In an article published today in Clinical Chemistry’s Special Issue on Obesity, my colleagues in Boston and I used MR to test whether higher insulin secretion throughout one’s life (the exposure) is related to higher body weight (the outcome)— a key assumption of the CIM. Using several large international databases, we created a genetic score that predicts how much insulin a person releases after consuming carbohydrate (technically, insulin 30 minutes into an oral glucose tolerance test). We found that genetically-determined insulin secretion predicted body mass index with extremely high confidence (p<0.00000000000000000001) and a potentially large effect across the population. Body weight of high insulin secretors was about 10 pounds more, on average, than low insulin secretors (comparing 90th to 10th percentiles) — an effect that might be even greater among those consuming the most carbohydrate. Of particular importance, the “reverse” relationship was null. That is, genetically determined body mass index did not predict insulin secretion to any degree (p=0.43).
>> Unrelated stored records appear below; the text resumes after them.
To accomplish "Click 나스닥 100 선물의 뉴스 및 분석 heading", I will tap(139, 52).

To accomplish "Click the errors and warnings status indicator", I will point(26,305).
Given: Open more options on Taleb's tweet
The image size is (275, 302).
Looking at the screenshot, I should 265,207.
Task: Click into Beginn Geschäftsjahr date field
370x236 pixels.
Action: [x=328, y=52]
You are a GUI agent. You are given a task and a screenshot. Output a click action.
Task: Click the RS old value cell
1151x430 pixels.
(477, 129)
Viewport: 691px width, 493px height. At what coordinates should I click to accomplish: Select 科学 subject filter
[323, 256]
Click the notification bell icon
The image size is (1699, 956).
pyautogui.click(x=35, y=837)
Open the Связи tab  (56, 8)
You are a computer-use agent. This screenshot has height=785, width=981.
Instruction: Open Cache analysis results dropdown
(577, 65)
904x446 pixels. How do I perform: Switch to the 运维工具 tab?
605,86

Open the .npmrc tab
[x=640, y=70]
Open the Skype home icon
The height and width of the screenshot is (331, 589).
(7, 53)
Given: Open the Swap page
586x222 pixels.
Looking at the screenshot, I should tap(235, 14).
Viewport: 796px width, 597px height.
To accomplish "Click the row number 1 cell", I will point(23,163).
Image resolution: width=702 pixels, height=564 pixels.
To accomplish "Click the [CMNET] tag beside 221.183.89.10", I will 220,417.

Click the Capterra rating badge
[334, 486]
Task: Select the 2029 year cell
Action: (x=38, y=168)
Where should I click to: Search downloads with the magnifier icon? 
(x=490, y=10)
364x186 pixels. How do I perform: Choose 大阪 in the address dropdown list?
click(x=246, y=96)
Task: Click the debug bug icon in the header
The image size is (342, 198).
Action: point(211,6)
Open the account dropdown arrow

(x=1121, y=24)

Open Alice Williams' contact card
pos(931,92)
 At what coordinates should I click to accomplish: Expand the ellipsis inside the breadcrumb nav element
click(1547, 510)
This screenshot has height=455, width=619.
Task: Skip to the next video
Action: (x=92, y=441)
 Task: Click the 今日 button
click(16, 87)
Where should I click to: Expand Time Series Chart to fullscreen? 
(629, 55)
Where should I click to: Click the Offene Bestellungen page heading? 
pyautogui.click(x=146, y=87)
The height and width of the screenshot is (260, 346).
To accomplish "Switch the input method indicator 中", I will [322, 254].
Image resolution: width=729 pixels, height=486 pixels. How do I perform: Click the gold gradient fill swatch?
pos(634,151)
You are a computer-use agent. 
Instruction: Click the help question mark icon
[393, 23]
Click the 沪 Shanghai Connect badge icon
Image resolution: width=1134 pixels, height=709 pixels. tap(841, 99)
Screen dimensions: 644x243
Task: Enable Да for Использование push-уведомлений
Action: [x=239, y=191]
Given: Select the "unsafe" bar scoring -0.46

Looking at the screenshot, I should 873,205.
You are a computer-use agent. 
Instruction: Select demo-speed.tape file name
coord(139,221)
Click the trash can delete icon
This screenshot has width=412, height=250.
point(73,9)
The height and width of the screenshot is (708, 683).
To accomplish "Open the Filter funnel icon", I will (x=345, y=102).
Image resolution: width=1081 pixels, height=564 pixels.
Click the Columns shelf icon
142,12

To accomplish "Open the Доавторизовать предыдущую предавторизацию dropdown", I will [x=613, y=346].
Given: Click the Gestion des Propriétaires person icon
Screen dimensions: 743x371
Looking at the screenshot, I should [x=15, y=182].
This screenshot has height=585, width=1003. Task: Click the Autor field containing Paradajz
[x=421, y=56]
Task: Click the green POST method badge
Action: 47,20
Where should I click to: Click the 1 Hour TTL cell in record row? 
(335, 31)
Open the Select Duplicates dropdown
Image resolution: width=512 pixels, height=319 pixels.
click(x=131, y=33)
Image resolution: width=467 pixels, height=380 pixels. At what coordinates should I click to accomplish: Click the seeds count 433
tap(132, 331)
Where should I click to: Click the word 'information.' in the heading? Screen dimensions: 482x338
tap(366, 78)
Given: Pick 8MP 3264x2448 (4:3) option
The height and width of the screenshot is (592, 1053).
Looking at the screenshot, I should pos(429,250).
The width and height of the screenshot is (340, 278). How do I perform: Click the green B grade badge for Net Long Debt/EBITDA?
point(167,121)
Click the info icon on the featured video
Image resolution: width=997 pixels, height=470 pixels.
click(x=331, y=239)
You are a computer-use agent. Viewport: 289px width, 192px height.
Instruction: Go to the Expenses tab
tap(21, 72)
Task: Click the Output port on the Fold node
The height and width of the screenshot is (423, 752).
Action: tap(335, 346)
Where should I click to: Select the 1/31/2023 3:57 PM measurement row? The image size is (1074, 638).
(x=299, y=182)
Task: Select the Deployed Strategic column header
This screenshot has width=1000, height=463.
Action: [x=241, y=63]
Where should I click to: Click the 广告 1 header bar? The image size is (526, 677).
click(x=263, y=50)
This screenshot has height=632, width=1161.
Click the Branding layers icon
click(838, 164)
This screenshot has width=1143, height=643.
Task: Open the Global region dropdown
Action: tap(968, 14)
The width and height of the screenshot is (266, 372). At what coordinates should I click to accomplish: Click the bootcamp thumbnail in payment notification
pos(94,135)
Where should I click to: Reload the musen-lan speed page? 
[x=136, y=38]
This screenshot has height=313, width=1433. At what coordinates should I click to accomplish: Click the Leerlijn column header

These results are, as highlighted in an accompanying editorial, “less susceptible to confounding and reverse causation, the Achilles heel of other association studies … information that must be incorporated into our thinking and not rejected on the grounds that it conflicts with a rigid intellectual position”. (The editorial also provides a concise history of CIM, whose origins date back a century.)
Pending further research, all sides of this debate would do well to avoid proclamations of having either proven or disproven the CIM. Ultimately, we will likely find that the truth is more complicated than expected, with important variations (based in part on biological differences) that determine an individual’s optimal diet for obesity treatment, chronic disease prevention and longevity.